Im about to take a big risk. I'm shutting down anything of my personality that you could consider controlling or smothering. But heres the risk, if you dont respond, if you dont treat me with respect and affection that a loving husband deserves, this marriage will end. And it will end fast. I cannot take being the only one making the effort. I love you more than life it self, you are my soul mate,( when was the last time you even uttered something close to that to me?) but I will walk away if I do everythign you asked, and I get nothing in return.



I hope you see this changein me pretty fast. Because starting today, I think you are going to be very happy to see my controlling side dissapear. Sure, Im still gonna text you every now and then, thats natural. Imay even ask 'almost done?' once in a while cause I miss you. But you will be able to see a huge difference in where that question comes from. I cant wait to see you after you see that this is all done with.
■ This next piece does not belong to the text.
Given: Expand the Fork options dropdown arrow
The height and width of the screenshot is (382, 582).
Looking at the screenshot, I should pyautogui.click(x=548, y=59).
I love you and cant wait to cuddle tonight

me """"


----------



## Shaggy (Jul 17, 2011)

You say you know the guy. Then tell him to back off texting your wife. She's taken and not looking for new job applicants or buddies.
_Posted via Mobile Device_


----------



## keko (Mar 21, 2012)

LOSTfan said:


> How do I suggest that without sounding controlling. She doesnt want to get into a career here as we plan on moving to FL in a year or so anyways... And the only place she ever wanted to ****tail was at this place, long before this flirtation ever started.
> 
> As for the voice recorder, I dont have the money, and that makes me a little uneasy about such measures to spy. I may send a friend that she does not know there to see if she is up to anything during her shift. Its really hard not to believe her when she is so adament that she would never even think of doing something physical with someone else. And the texts I saw really werent that bad on her side, just his.... And the explanatio that it was just for an ego boost, and was harmless seems accurate ( still wrong) when you see that from her end, the messages sent werent bad.



Voice recorders start from 30-35 bucks.

Yes they seem very harmless now but considering you can't be with her 24/7 you need to act fast before the damage is done.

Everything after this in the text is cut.